*** Block opens ***
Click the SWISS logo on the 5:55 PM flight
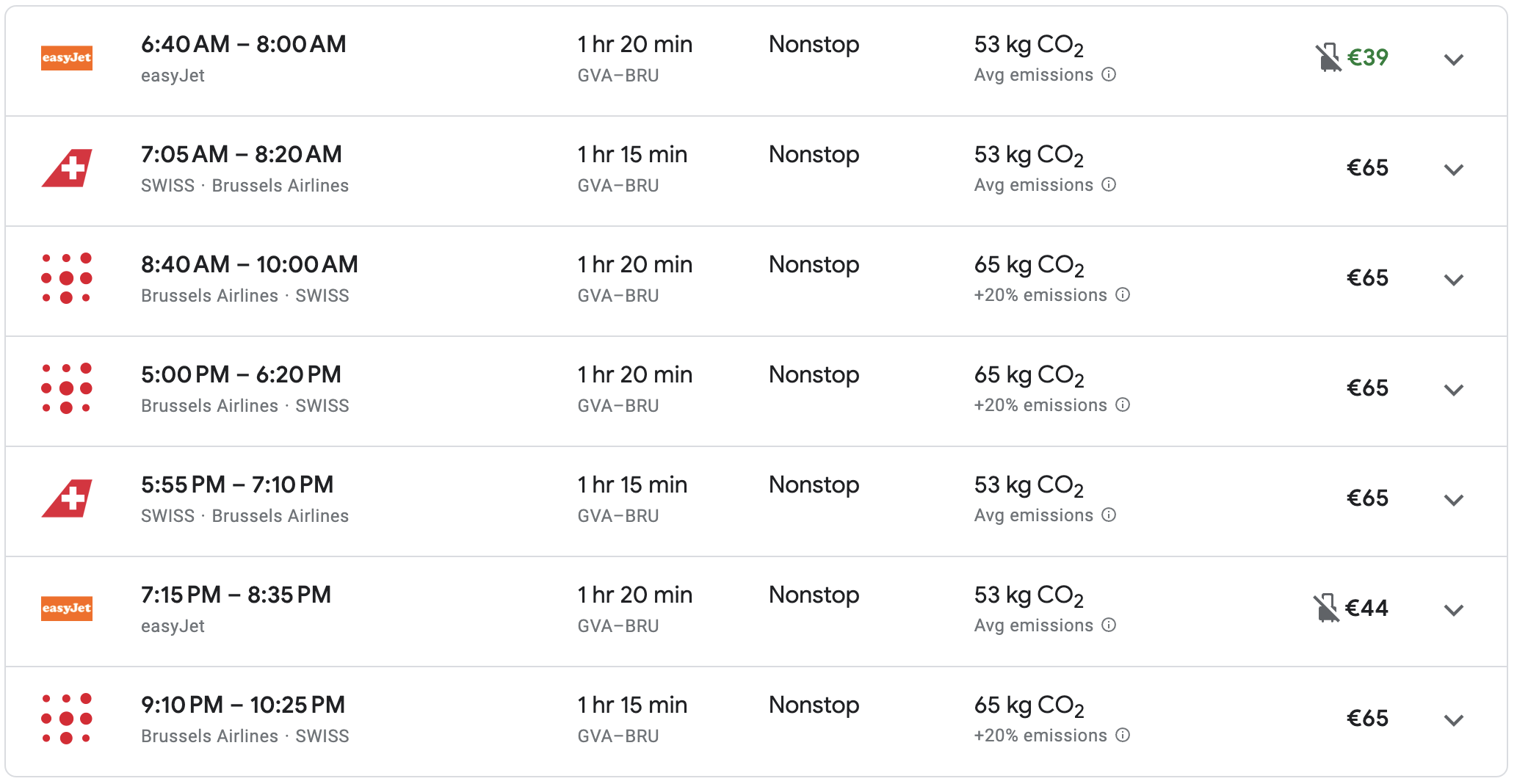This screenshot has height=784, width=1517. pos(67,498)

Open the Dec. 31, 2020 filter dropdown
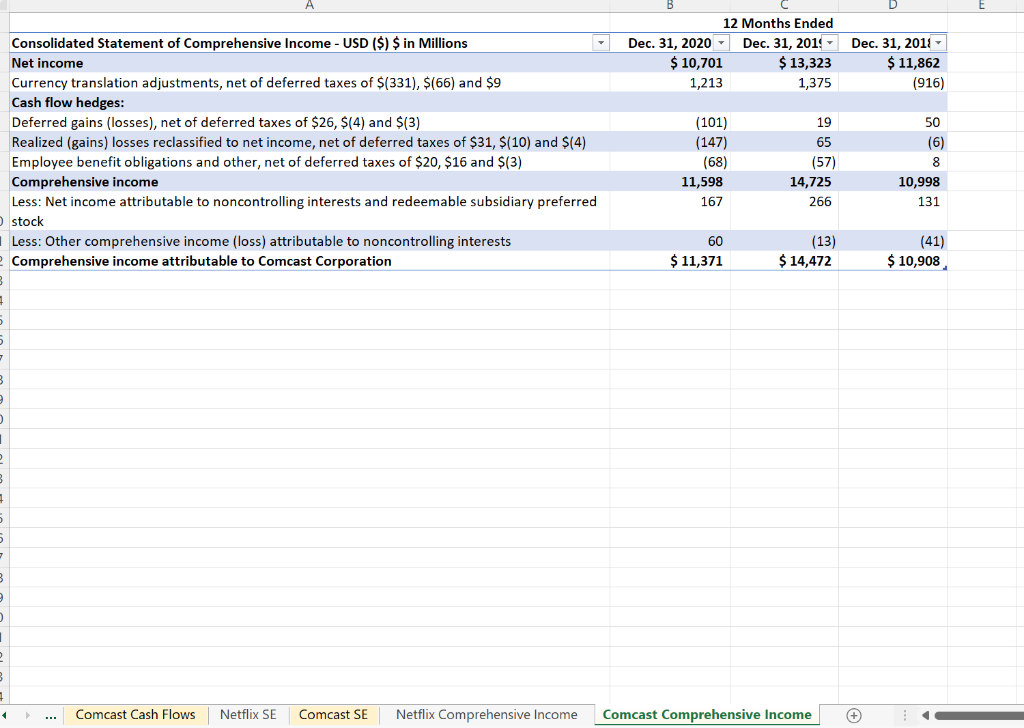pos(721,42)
*** Block closes ***
*** Block opens ***
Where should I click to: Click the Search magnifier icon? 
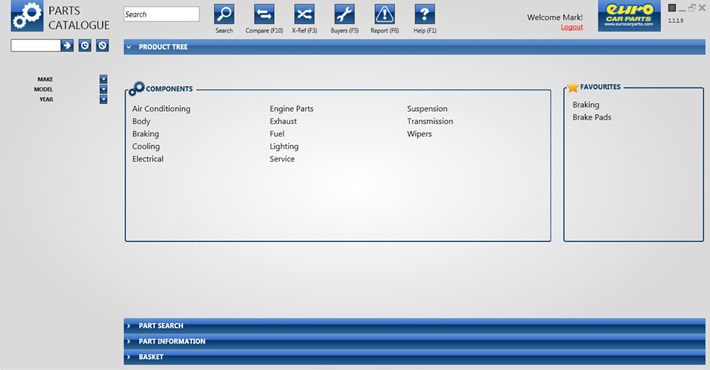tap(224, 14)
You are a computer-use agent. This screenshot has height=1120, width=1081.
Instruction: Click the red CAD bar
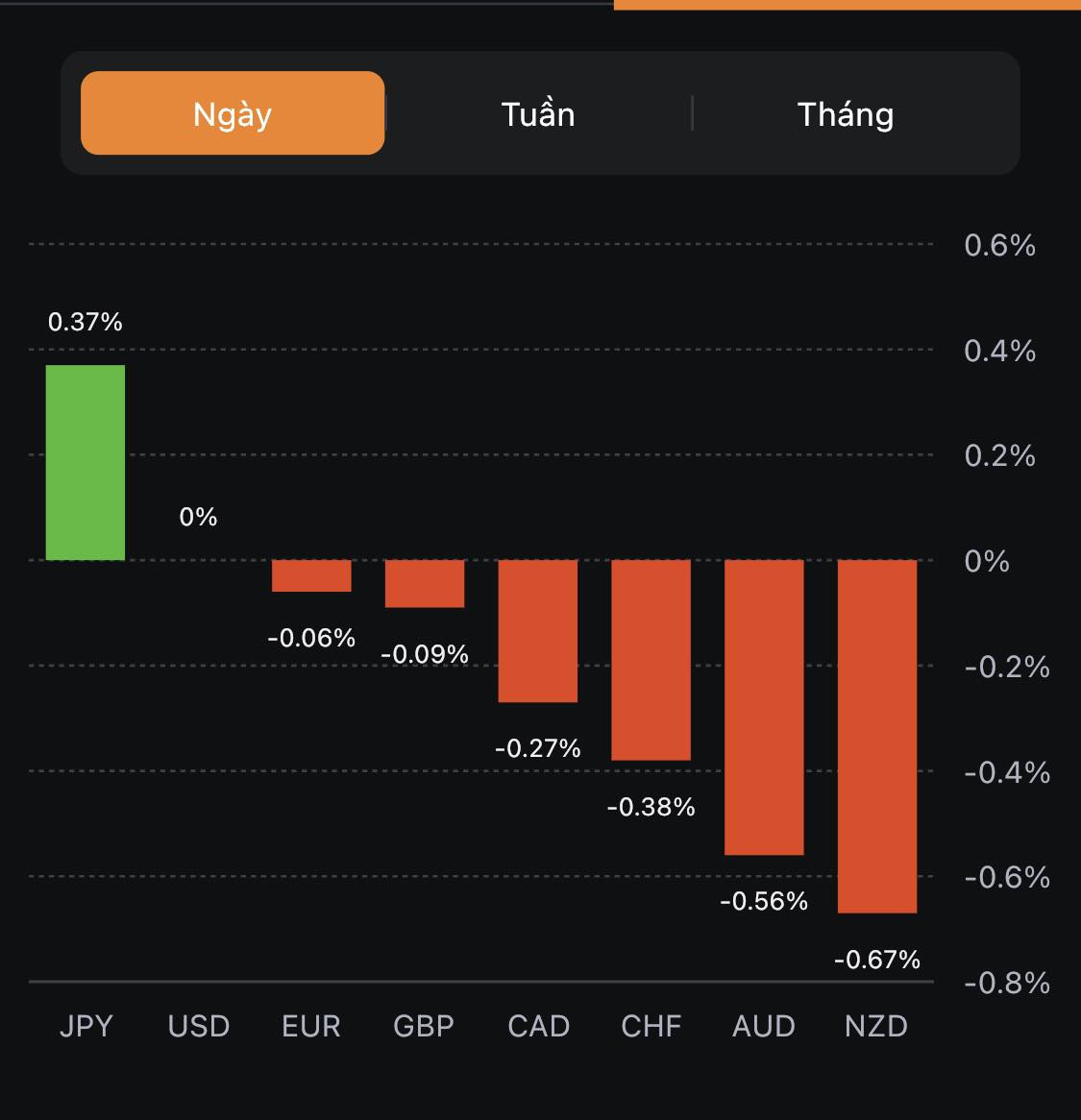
*** Block closes ***
> _Problem to work on_
Repeat exactly the lines above, beginning at the one containing "Where should I" and ending at the one containing "Instruction: Click the red CAD bar". Do not carry over any pictures.

> _Solution for this exercise_
Where should I click to: Click the Search magnifier icon? 
tap(224, 14)
You are a computer-use agent. This screenshot has height=1120, width=1081.
Instruction: Click the red CAD bar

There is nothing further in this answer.